* Task *
Rewrite every one of the records with "tag" swapped for "label" and nothing else altered. Omit the pictures from your answer.

* Source data *

☆ ☆ ☆ ☆ ☆ ☆ ☆

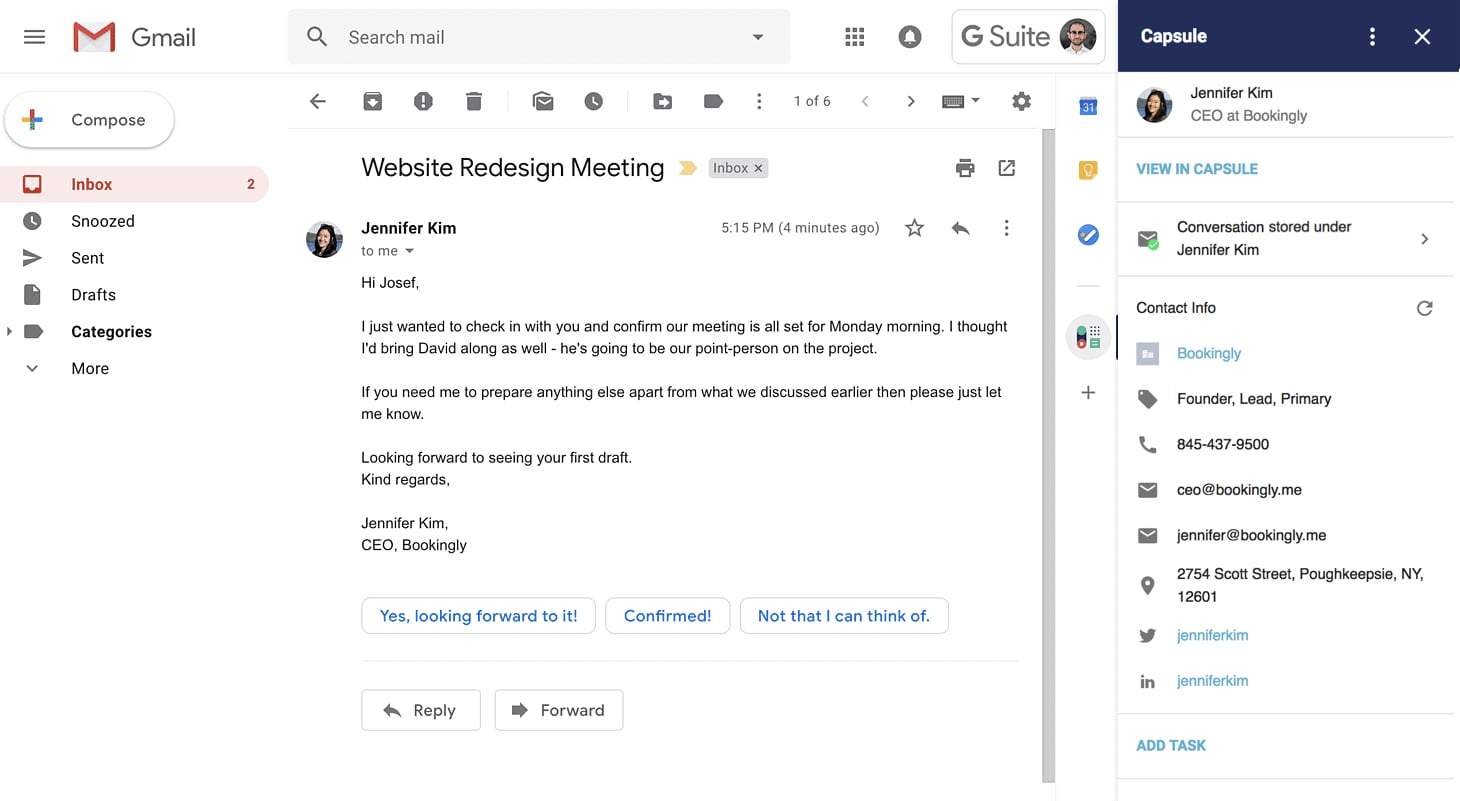The width and height of the screenshot is (1460, 801).
Task: Open Google Tasks in the side panel
Action: [x=1088, y=236]
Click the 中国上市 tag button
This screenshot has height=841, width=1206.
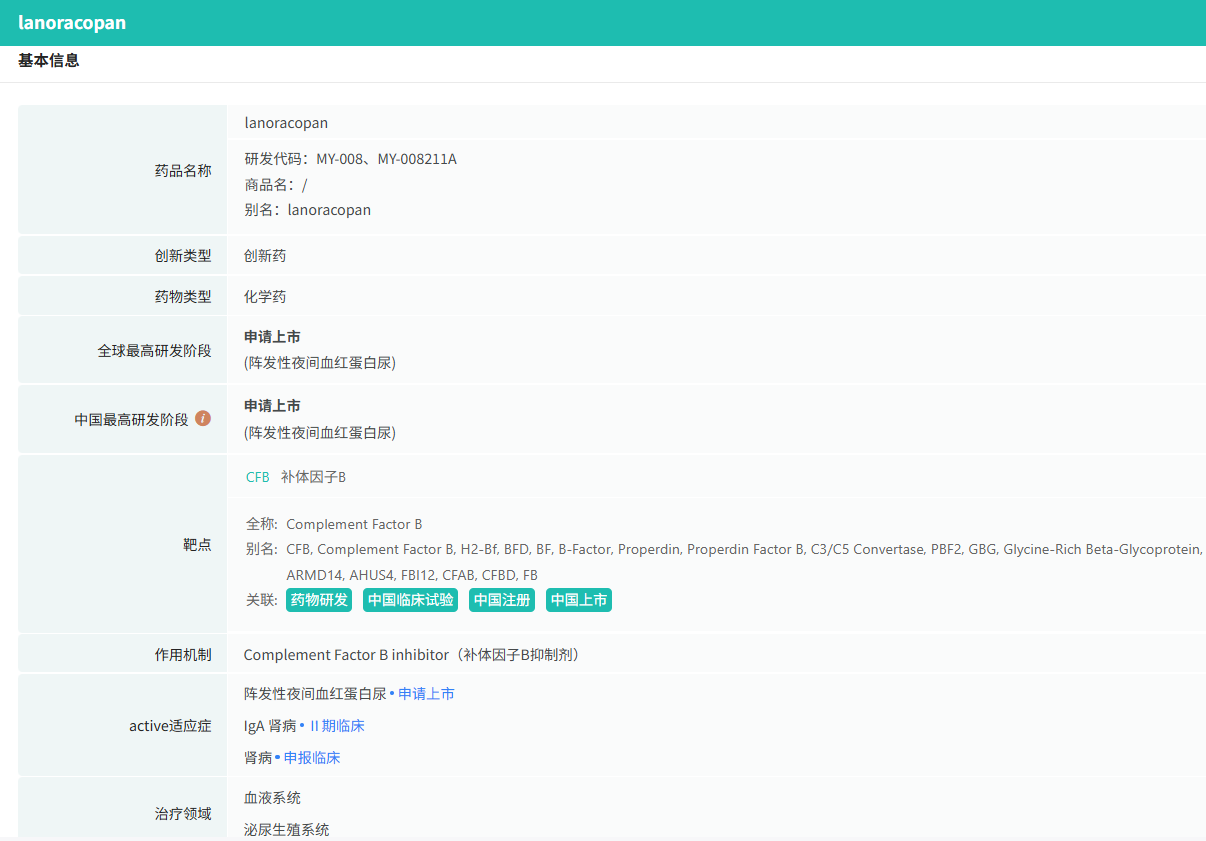(578, 600)
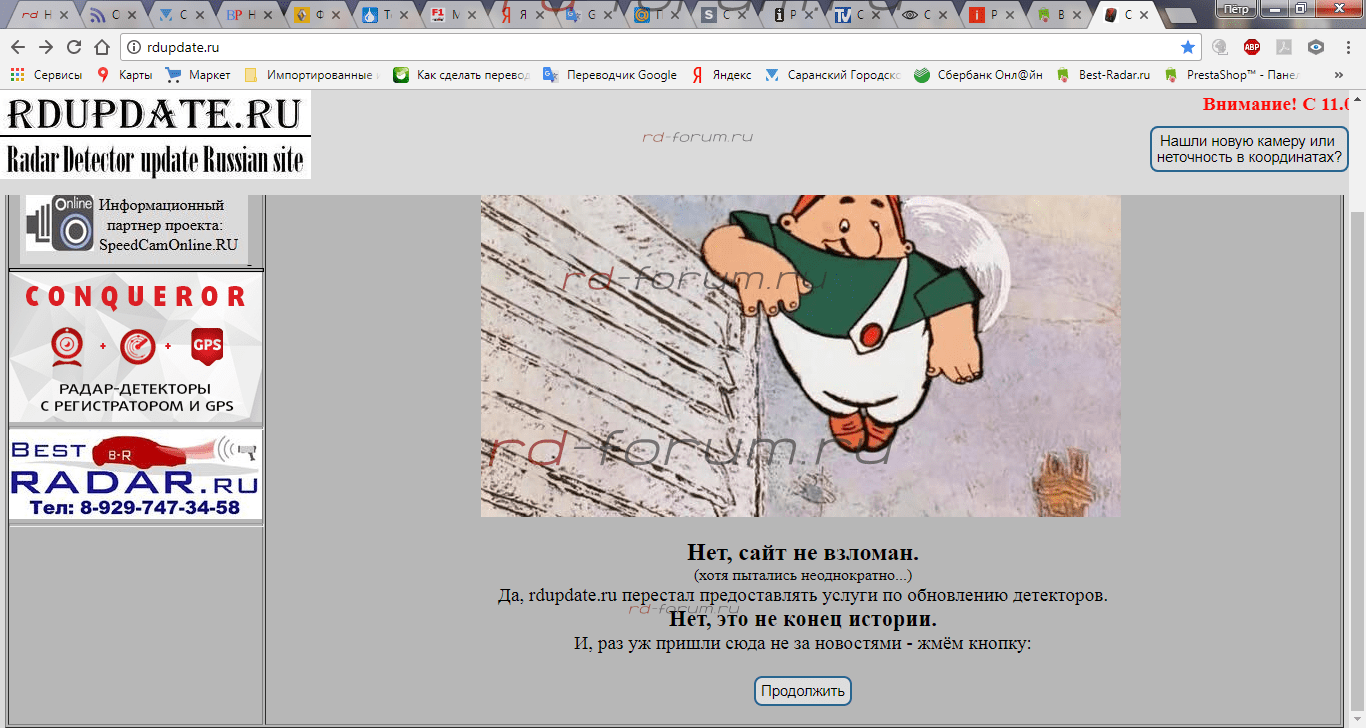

☆ ☆ ☆ ☆ ☆ ☆ ☆

* The output *
The width and height of the screenshot is (1460, 801).
Task: Open Google Tasks in the side panel
Action: [x=1088, y=236]
Click the 中国上市 label button
This screenshot has height=841, width=1206.
(578, 600)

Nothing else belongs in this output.